Boris Johnson vai pedir extensão do prazo do Brexit se não houver acordo até 19 de outubro

ANA FRANÇA
Foto: Divulgação / Assessoria borisjpg.jpg

Oprimeiro-ministro britânico, Boris Johnson, vai pedir à União Européia um adiamento do prazo para a concretização do Brexit se nenhum acordo de divórcio tiver sido acordado até 19 de outubro, segundo documentos do governo submetidos a um tribunal escocês, avançam a BBC e Reuters.
Ainda no dia 25 de setembro, Johnson tinha reforlado no parlamento britânico que não pediria essa extensão, mesmo que as condições impostas por uma lei passada pela maioria dos deputados poucos dias antes o forçasse a fazê-lo. Mas nos registos do tribunal a que a BBC teve acesso, lê-se um testemunho em nome no Governo no qual o Executivo admite que Johnson sabe que será obrigado por lei a enviar uma carta à UE nesse sentido.
O mês passado, oposição e rebeldes conservadores fizeram aprovar uma lei que exige ao Governo que peça uma extensão do prazo de negociações para o Brexit mas ao mesmo tempo que prometeu “obedecer à lei”, Boris continuou a dizer, quer em entrevistas, quer em discursos, quer no parlamento, que o dia 31 de outubro era a inamovível data de saída.
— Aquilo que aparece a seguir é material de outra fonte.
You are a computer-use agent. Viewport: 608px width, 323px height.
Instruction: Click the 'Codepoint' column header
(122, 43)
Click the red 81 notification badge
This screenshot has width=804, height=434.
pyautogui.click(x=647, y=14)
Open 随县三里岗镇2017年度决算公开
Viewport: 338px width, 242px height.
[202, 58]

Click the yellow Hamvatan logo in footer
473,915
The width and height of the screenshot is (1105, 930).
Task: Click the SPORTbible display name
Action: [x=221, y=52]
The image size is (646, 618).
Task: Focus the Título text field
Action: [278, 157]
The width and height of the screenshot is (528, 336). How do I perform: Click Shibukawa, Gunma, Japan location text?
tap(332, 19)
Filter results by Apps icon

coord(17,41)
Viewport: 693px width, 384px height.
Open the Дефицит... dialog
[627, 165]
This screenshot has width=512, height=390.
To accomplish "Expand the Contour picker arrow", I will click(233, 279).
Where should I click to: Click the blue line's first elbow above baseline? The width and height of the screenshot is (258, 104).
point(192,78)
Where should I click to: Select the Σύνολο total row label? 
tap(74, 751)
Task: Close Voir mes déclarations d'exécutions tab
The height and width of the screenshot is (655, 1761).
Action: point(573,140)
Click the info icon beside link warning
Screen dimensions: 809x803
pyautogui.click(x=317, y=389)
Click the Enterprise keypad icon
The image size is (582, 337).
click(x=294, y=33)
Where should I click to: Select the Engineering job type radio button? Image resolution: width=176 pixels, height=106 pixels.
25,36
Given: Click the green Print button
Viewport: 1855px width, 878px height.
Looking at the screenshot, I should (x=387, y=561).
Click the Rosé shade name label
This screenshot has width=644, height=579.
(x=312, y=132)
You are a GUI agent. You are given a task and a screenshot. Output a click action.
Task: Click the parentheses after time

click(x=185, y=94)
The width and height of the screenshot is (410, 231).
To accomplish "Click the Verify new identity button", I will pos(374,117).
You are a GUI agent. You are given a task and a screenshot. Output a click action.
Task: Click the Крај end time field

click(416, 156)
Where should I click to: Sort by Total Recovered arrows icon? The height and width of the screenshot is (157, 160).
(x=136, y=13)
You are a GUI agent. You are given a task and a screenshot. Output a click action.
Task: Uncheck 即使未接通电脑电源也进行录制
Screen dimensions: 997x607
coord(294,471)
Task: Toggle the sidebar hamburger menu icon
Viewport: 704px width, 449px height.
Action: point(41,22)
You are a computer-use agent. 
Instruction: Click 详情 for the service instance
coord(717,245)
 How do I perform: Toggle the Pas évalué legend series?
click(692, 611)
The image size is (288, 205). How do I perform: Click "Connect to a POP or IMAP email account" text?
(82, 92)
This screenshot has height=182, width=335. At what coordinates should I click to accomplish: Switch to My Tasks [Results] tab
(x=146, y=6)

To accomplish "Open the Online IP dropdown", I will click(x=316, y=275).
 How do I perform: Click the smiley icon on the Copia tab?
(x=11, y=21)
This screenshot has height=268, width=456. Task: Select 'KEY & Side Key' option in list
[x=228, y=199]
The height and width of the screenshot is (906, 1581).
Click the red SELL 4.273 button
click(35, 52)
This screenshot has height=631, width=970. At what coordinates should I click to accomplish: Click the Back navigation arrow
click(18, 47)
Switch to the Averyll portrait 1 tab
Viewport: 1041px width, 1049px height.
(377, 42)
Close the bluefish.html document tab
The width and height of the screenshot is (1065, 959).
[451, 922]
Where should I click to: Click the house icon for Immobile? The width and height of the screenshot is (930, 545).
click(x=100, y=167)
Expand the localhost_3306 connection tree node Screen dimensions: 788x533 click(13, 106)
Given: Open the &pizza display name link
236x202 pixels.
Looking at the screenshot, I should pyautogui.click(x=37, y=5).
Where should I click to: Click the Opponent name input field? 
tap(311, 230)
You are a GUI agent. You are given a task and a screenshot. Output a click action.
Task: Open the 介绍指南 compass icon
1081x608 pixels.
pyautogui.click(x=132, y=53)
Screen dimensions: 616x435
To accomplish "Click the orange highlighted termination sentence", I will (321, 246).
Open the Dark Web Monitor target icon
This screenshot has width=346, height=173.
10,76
No sentido de garantir por outras vias mais “estáveis”, que o Reino Unido não sai mesmo da UE dia 31 sem qualquer acordo, uma ação legal foi interposta na Escócia por um empresário Dale Vince, o advogado Jo Maugham e a deputada dos nacionalistas escoceses Joanna Cherry. Pedem que o tribunal se pronuncie sobre a obrigatoriedade de Johnson em seguir o que diz a “lei Benn”, que força o governo a pedir uma extensão se não houver acordo até dia 19 de outubro. O juiz escocês vai mesmo ter de se pronunciar sobre quais as possíveis consequências legais para Johnson, de entre as quais se adianta a hipótese de cumprir pena de prisão se forçar o Reino Unido a sair sem acordo da UE.
A BBC explica ainda que existe a hipótese legal de que seja o próprio tribunal a assinar uma carta para os líderes europeus na vez de Boris Johnson, se ele se recusar a fazê-lo.